A couple of days ago, it was sleeting outside my apartment. I was told that in other parts of Paris, it was snowing. One can argue how subtle the differences may be, the distinction must still be made. The reason being, that we are seduced by language.
As an inhabitant of a tropical country for just over 20 years, I have only seen snow once in my life. That was in Mongolia, in summer, and it lasted for fifteen minutes. It was snow alright, the vast grasslands had turned into a blanket of snow, only to return to its vibrant green just ten minutes fter.
So a ‘snowing’ Paris will make a much more novel experience than a ‘sleeting’ Paris.
Language, used with wit and persuasion, is part of the obsession with packaging, and we are obsessed with style. I am just as acquainted with the advertising industry as everyone else – being a consumer. But that’s all I need to be, to know how I am influenced by a splendid book cover or a delicate chocolate box. Don’t be mistaken though, we are not innocent victims of advertising; we participate in this costly yet pervasive game of presentation.
When I first arrived in Paris, I took the liberty to visit Ladurée for the essential dose of macarons. By default, they packed the macarons in boxes of 4, 8, 12, 16, 20 and so on. But you can pay extra (of a significant bit) for exquisitely-designed versions of these boxes. From a peek at its website, I can get a “Arabesques” box, or a “Bonaparte” box if I fancy. I would already be glad to receive a box of Ladurée macarons (whether they’re the best or not, I’ll leave that to another day,) would I be much happier to receive a beautiful box of Ladurée macarons?
This is a tough question. Unless I’m able to quantify this ‘happiness’ and substantiate it with evidence, I dare not jump to any conclusion from the recipient’s point of view. I think it’s much easier to answer as the gift- giver – it does make a difference. Ladurée, and many other pâtisseries, is offering these higher-tier packaging because there is a demand for it. As a gift-giver, I would feel that these macarons make a better gift when pleasantly arranged in a gift box, although they will still taste the same and the box will probably end up somewhere in the storage room.
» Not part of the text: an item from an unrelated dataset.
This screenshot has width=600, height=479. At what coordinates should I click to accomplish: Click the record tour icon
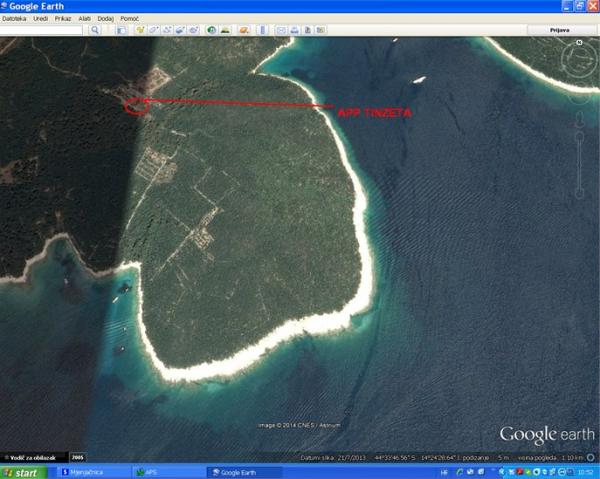(193, 30)
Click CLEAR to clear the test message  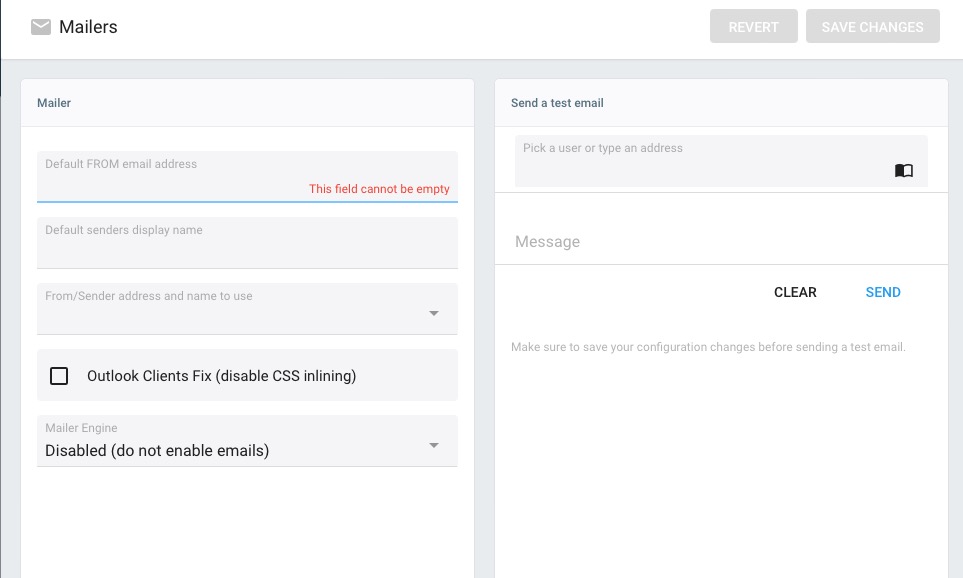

This phenomenon isn’t limited to the world of macarons; it is everywhere – not only just of products, but also of ourselves. We advertise ourselves. To find a job, we have to first market our credentials on portfolios, and then to promote our soft skills during interviews. To find a spouse, we have to do so much more. In fact, some of us may even advertise our stellar careers to find a spouse. With language, we seduce, and we gossip (to expose infidelity and thereby reducing one’s mating potential in human society.) Perhaps human language turned out to be so complicated, to facilitate our chances of securing a mate. This is no surprise; we have bower birds building intricate structures, frogs croaking in the symphony of the night, and butterflies performing their choreography of courtship dances etc.
There is no need to place any value-judgement on advertising here. It may have its excesses, but it has become an intrinsic part of our natures. We respond to advertising, and we exploit it. One who wields it well, subtly or not, may or may not succeed in life. One who doesn’t, will have a difficult, perhaps lonely, road ahead.
That said, style without substance is but a hollow dream.